> _TASK REQUIREMENTS_: Your copy should match the records exactly, apart from the pictures, which stay out.
*** EXCERPTED RECORDS ***
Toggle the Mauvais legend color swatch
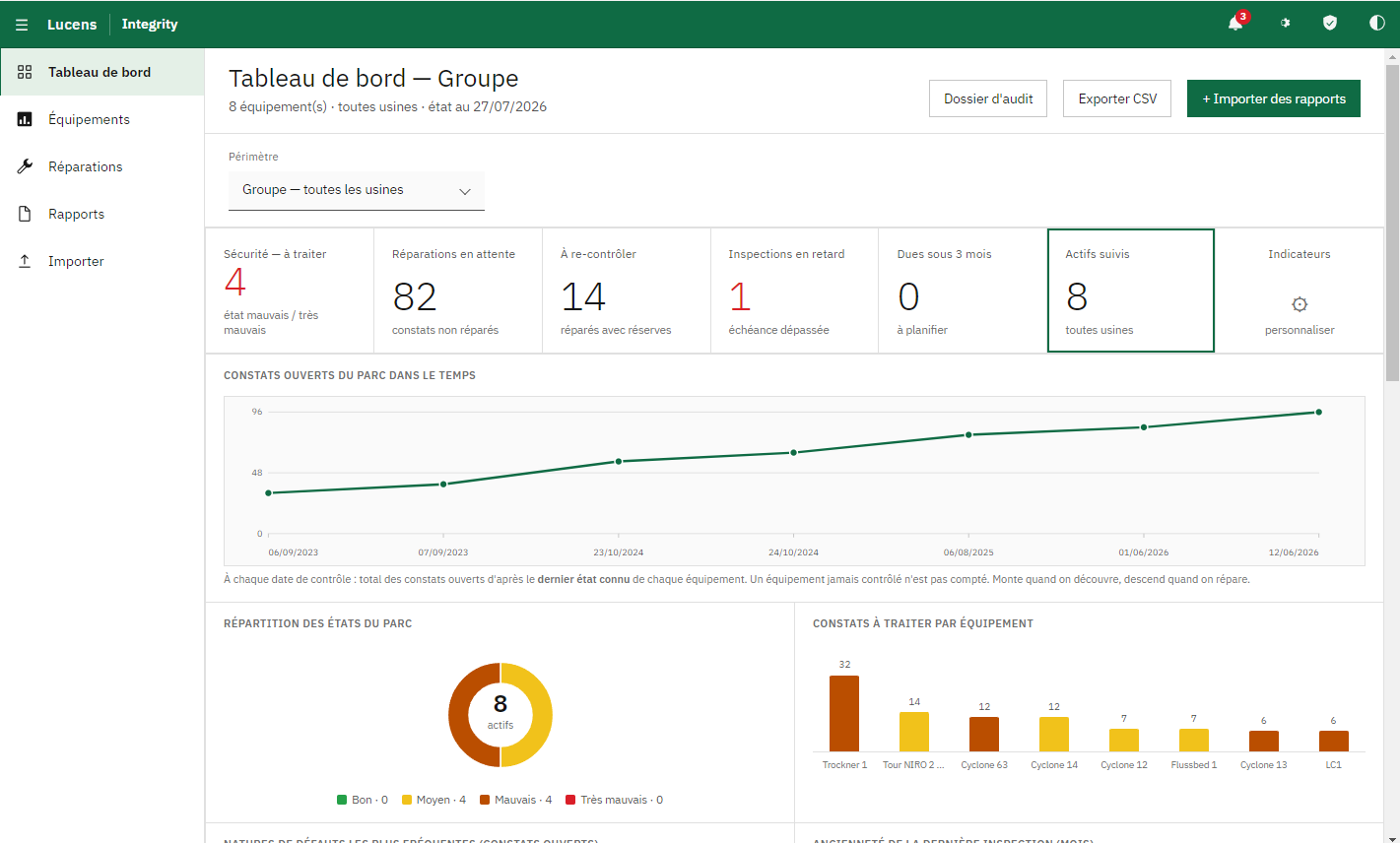This screenshot has width=1400, height=843. coord(485,800)
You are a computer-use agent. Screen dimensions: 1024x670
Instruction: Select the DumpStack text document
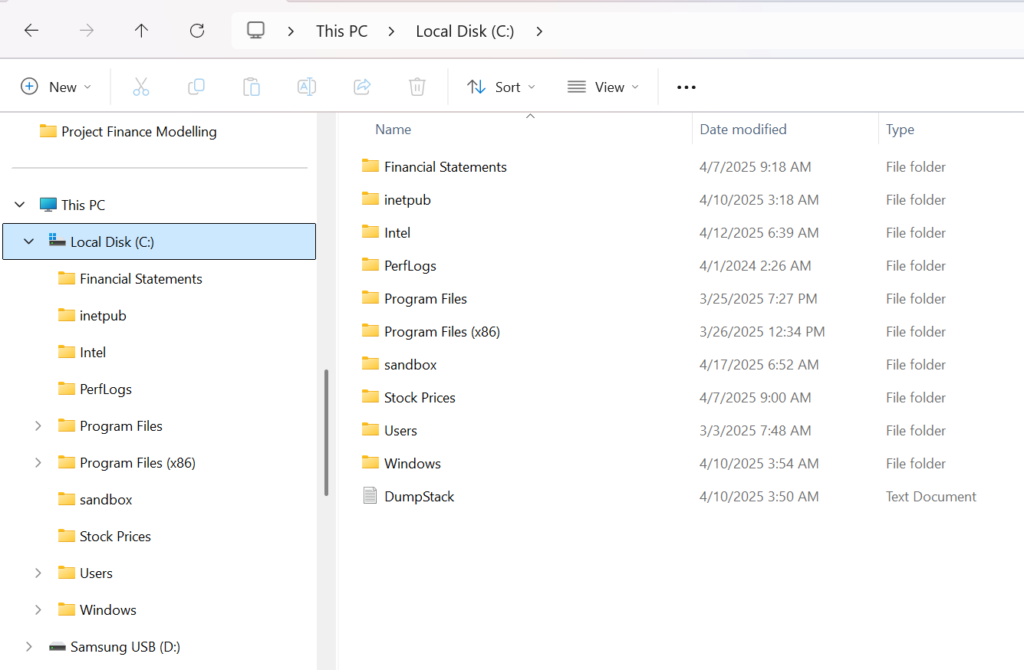[419, 497]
*** End of EXCERPTED RECORDS ***
> _EXERCISE RESULT_:
Toggle the Mauvais legend color swatch
This screenshot has width=1400, height=843. coord(485,800)
You are a computer-use agent. Screen dimensions: 1024x670
Instruction: Select the DumpStack text document
[419, 497]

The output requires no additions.